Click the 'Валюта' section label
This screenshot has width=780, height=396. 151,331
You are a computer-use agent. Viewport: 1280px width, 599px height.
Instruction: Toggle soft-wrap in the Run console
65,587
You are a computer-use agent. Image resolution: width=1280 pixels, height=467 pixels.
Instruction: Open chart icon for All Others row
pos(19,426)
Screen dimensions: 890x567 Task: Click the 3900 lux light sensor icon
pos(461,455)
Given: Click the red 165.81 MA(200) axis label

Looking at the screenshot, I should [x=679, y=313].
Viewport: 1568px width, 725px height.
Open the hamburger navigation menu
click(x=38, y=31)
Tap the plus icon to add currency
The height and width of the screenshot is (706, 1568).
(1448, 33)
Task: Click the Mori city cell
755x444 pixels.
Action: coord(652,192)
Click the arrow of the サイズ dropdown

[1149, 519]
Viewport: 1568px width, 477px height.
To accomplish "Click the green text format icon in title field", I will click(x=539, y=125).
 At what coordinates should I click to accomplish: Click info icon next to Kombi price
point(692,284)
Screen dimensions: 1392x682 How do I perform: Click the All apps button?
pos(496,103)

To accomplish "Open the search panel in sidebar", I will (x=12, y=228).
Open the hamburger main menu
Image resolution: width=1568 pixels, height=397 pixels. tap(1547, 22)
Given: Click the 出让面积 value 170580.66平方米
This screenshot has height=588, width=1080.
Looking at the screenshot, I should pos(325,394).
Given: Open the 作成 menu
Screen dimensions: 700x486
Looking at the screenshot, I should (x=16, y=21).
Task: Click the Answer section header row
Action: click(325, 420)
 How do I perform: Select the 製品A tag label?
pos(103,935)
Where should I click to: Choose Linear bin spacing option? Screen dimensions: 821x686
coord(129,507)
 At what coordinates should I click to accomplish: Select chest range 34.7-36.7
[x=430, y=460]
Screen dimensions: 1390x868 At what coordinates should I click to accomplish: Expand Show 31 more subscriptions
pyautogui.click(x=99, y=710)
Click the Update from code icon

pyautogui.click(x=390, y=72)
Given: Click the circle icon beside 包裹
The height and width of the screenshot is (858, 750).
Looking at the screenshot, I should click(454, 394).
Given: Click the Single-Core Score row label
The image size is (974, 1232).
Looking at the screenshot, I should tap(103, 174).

■ **EXERCISE PROMPT**
Exactly reproduce every line found in the records.

■ **SOLUTION TO THIS TASK**
Click the 'Валюта' section label
This screenshot has width=780, height=396. 151,331
You are a computer-use agent. Viewport: 1280px width, 599px height.
Instruction: Toggle soft-wrap in the Run console
65,587
You are a computer-use agent. Image resolution: width=1280 pixels, height=467 pixels.
Instruction: Open chart icon for All Others row
pos(19,426)
Screen dimensions: 890x567 Task: Click the 3900 lux light sensor icon
pos(461,455)
Given: Click the red 165.81 MA(200) axis label

Looking at the screenshot, I should [x=679, y=313].
Viewport: 1568px width, 725px height.
Open the hamburger navigation menu
click(x=38, y=31)
Tap the plus icon to add currency
The height and width of the screenshot is (706, 1568).
(1448, 33)
Task: Click the Mori city cell
755x444 pixels.
Action: coord(652,192)
Click the arrow of the サイズ dropdown

[1149, 519]
Viewport: 1568px width, 477px height.
To accomplish "Click the green text format icon in title field", I will click(x=539, y=125).
 At what coordinates should I click to accomplish: Click info icon next to Kombi price
point(692,284)
Screen dimensions: 1392x682 How do I perform: Click the All apps button?
pos(496,103)

To accomplish "Open the search panel in sidebar", I will (x=12, y=228).
Open the hamburger main menu
Image resolution: width=1568 pixels, height=397 pixels. tap(1547, 22)
Given: Click the 出让面积 value 170580.66平方米
This screenshot has height=588, width=1080.
Looking at the screenshot, I should pos(325,394).
Given: Open the 作成 menu
Screen dimensions: 700x486
Looking at the screenshot, I should (x=16, y=21).
Task: Click the Answer section header row
Action: click(325, 420)
 How do I perform: Select the 製品A tag label?
pos(103,935)
Where should I click to: Choose Linear bin spacing option? Screen dimensions: 821x686
coord(129,507)
 At what coordinates should I click to accomplish: Select chest range 34.7-36.7
[x=430, y=460]
Screen dimensions: 1390x868 At what coordinates should I click to accomplish: Expand Show 31 more subscriptions
pyautogui.click(x=99, y=710)
Click the Update from code icon

pyautogui.click(x=390, y=72)
Given: Click the circle icon beside 包裹
The height and width of the screenshot is (858, 750).
Looking at the screenshot, I should click(454, 394).
Given: Click the Single-Core Score row label
The image size is (974, 1232).
Looking at the screenshot, I should tap(103, 174).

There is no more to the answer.